Required tasks>
• A. Name every cast member who, according to the Ultimate Force page, was kept on when the rest of the cast was replaced at the start of the third series.
• B. Check each statement against the Ultimate Force page and answer yes or no, quoting the words that decide it: (i) The show was created by Rob Heyland and Chris Ryan. (ii) Ricky Mann dies on-screen. (iii) Chris Ryan appears as the commander of Red Troop.
• C. Pick up the Ultimate Force page after its final line and keep writing.

Excerpt to read>
Ultimate Force

Everything About Fiction You Never Wanted to Know.
Ultimate Force indeed, ladies and gentlemen...

Ultimate Force, a shining example of how a decent show can become horribly derailed. Originally starring Jamie Draven, Ross Kemp, and Miles Anderson as members of the British Special Air Service Regiment, more specifically the fictional 'Red Troop'. Created by Rob Heyland and Chris Ryan, the show's first two series presented a stark and brutal demonstration of what the operators of the SAS go through, from hostage rescue to preventing an assassination, and the repercussions of their actions both with the world at large as well as with their families and friends. People die. But then it went pear-shaped with the beginning of the third series. The entire cast, excluding Ross Kemp, Miles Anderson, and Christopher Fox were given the boot and replaced with a more politically correct cast. Many fans could even tell when the series Jumped the Shark in the first episode of the third series.

The show has aired in over a few countries now, including recently the USA (via BBC's American channel) aside from most of Europe, Oceania and Japan (as SAS: British Special Forces in Japanese). It's also available only in DVD currently with a collector's edition that collects all of the DVDs from all four seasons.

Tropes used in Ultimate Force include:
  • Affably Evil: Louis, who combines a bit of Sociopathic Hero and Deadpan Snarker to create one of the more interesting characters later in the show.
    • If only because he's one of only three original cast members by Season 3.
  • Anyone Can Die: Slightly jarring at times, particularly during the first series. Season 3 has this too.
  • Badass: Pretty much the entire cast.
  • Badass Crew: Well, they're the SAS...
  • Black Comedy: Most of the original cast frequently indulges in it.
  • Black Dude Dies First: Averted, Ricky Mann dies off-screen.
  • Creator Cameo: Chris Ryan shows up as the commander of Blue Troop.
  • Catch Phrase: Ricky Mann's "They love it" and variations thereof.
  • Colonel Badass: Colonel Dempsey. One man army.
  • Cool Guns: Plenty.

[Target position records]
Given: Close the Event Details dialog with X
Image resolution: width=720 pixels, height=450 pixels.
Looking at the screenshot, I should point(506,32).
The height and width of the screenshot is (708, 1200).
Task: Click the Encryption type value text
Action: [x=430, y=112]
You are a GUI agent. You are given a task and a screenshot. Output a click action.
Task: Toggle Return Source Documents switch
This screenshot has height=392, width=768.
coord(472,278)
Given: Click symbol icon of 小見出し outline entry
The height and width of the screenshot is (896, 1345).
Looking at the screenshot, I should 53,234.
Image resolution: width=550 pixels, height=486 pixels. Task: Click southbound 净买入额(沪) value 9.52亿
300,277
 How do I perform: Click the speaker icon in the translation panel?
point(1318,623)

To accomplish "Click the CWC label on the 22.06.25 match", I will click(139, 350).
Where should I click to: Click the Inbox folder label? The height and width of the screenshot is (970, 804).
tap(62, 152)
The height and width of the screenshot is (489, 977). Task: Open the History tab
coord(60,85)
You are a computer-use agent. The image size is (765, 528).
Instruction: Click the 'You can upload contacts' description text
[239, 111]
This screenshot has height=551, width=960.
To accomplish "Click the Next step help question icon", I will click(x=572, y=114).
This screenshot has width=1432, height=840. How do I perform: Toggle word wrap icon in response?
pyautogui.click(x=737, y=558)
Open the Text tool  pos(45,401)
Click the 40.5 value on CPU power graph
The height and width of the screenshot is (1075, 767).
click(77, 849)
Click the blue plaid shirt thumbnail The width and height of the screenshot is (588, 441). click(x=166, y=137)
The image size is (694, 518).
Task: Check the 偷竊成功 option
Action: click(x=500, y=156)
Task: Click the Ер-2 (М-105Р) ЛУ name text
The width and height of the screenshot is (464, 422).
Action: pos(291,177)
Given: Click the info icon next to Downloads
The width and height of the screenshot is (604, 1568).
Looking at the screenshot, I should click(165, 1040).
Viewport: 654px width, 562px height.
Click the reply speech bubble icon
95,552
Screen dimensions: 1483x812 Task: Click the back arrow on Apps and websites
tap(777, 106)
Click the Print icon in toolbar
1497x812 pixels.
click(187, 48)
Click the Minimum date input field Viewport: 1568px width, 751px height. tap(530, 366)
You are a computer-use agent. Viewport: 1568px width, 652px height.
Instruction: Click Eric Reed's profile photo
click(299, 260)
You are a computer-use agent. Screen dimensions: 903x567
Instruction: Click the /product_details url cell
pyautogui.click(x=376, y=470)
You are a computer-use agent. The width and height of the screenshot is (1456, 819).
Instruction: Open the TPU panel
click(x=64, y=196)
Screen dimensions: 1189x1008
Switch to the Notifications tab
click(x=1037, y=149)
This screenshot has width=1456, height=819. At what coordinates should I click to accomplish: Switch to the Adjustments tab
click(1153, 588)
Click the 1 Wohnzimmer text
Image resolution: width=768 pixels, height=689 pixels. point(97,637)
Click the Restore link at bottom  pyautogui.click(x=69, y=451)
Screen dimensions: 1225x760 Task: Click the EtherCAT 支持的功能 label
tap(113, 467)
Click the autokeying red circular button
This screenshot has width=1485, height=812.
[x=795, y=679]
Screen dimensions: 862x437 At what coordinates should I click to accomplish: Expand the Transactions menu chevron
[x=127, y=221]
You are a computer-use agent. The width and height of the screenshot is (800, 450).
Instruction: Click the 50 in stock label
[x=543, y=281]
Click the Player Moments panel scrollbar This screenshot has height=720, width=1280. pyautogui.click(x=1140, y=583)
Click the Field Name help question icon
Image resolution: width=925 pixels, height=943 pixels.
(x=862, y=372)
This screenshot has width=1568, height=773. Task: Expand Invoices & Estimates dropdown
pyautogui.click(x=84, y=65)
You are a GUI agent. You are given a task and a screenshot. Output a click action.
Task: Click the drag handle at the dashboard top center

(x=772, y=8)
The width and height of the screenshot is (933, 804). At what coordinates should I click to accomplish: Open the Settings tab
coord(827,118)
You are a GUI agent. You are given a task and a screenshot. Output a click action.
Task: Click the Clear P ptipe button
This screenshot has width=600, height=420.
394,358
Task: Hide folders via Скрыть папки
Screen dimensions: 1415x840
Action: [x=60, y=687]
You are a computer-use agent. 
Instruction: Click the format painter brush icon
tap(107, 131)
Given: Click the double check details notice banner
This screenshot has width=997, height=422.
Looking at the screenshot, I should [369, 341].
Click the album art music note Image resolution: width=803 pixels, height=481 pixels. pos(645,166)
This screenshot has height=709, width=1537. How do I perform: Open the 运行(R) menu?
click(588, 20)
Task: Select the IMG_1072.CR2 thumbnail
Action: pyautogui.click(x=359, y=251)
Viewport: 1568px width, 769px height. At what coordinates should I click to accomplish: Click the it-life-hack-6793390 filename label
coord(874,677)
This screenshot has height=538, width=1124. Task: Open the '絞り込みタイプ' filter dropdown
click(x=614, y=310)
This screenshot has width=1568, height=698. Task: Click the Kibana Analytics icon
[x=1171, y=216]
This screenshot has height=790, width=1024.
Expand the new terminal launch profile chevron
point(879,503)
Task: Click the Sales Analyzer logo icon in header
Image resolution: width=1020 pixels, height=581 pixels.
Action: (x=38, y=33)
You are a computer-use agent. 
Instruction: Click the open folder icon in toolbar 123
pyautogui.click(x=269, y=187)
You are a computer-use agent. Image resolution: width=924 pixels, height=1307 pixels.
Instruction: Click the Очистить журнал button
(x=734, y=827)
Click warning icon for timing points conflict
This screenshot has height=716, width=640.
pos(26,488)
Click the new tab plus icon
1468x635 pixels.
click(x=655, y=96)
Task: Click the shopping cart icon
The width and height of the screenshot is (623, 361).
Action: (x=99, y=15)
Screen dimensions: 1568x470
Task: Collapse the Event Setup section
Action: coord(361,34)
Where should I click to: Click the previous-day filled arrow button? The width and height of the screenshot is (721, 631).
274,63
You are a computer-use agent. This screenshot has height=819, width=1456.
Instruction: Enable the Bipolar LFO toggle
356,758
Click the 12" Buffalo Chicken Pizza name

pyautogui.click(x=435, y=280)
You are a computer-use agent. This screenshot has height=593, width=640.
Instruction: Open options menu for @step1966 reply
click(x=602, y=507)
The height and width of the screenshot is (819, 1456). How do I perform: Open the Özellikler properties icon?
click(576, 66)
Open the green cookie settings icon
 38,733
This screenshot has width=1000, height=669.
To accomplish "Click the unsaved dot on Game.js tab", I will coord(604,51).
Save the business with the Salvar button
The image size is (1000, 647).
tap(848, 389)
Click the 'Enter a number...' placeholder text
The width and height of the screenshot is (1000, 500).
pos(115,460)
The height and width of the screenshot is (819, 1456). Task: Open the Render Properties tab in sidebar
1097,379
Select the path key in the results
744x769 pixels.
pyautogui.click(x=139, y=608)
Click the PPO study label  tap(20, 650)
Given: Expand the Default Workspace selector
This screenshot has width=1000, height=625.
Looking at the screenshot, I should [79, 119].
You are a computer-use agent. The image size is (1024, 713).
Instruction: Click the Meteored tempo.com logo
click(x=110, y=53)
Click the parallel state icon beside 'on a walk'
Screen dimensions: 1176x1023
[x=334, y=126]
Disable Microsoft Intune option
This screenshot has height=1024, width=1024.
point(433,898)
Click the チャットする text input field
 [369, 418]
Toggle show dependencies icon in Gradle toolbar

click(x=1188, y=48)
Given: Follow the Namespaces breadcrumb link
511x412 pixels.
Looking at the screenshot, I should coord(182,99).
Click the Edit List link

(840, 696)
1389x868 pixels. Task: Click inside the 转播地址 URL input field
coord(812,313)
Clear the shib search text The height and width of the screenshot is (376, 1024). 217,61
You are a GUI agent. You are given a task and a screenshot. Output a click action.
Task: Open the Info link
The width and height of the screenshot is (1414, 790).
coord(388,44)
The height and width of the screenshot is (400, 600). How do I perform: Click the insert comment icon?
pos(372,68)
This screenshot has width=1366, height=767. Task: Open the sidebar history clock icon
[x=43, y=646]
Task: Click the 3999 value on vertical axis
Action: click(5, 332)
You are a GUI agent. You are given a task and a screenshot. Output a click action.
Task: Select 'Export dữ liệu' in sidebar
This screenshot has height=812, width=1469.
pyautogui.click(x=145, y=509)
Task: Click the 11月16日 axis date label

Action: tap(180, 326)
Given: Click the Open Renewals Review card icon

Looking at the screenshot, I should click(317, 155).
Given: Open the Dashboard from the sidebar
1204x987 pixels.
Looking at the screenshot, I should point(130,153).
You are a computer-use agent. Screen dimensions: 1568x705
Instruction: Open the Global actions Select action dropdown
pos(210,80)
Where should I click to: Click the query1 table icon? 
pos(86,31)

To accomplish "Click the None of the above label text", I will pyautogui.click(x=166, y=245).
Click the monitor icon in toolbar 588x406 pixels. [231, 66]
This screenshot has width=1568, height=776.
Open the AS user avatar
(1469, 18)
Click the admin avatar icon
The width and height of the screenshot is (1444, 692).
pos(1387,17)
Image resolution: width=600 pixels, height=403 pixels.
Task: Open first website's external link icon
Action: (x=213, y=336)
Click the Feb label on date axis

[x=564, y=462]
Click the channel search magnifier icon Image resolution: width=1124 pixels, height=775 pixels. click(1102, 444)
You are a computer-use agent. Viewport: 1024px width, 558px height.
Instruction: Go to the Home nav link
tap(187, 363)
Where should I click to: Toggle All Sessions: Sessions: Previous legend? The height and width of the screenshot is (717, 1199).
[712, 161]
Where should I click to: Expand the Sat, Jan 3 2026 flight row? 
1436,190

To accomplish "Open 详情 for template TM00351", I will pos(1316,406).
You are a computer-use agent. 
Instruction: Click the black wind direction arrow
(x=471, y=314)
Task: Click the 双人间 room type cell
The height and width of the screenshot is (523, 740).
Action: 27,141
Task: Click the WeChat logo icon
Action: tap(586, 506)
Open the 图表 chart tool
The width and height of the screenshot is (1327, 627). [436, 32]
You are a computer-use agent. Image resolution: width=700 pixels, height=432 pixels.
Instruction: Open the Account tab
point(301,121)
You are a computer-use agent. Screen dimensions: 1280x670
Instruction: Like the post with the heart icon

Answer set>
• A. Ross Kemp, Miles Anderson, Christopher Fox

• B.
(i) Yes: "Created by Rob Heyland and Chris Ryan"
(ii) No: "Averted, Ricky Mann dies off-screen."
(iii) No: "Chris Ryan shows up as the commander of Blue Troop."

• C.
  • Crazy Prepared: The UK-based Al-Qaeda cell in "Class of 1980". They were so prepared that they expected to face SAS CRW commandos when they gunned down SO19 officers before the SAS went to engage them. They were so "prepared" that they had LAW rocket launchers and a FN MAG GPMG to stall the CRW units before Red Team was able to defeat them.
  • Double Agent: A PIRA officer was also working with the RUC in quelling the revolts in Northern Ireland.
  • Dropped a Bridge on Him: Done with nearly the entire cast at the beginning of Series 3. Only Dempsey, Henno, and Louis made it through unscathed.
  • Elites Are More Glamorous: The British SAS after all, even when they get on the action with little/no involvement from SO19. There's (possibly) the 1st Marine Infantry Parachute Regiment, although they get into a firefight with SAS units in civilian clothing.
  • Father to His Men: Colonel Dempsey, very much so.
  • Five-Token Band: Between the working-class northerner (Jamie), the big black man (Ricky), the ginger Scot (Pete), the middle-class British-Asian (Alex) and the public-schoolboy Captain (Dotsy), the original cast ticked virtually every British socio-ethnic box going. Keeping it PC.
  • Hey, It's That Guy!: Numerous.
    • Mohinder's an SAS operative?
    • And Galactica's Captain Apollo was once a posh Sandhurst graduate.
  • Instant Marksman, Just Squeeze Trigger: Henno gives a pistol to an ambassador he is protecting with these instructions. However, he then reveals he was actually suggesting a suicide method.
  • Jerk with a Heart of Gold: Corporal Louis Hoffman embodies this.
  • Just One Little Mistake: Henno reminds the newcomers in the 1st episode not to call an officer "Sir".
  • Large Ham: Ross Kemp as Staff Sergeant Henno Garvey, also Miles Anderson as Colonel Aidan Dempsey.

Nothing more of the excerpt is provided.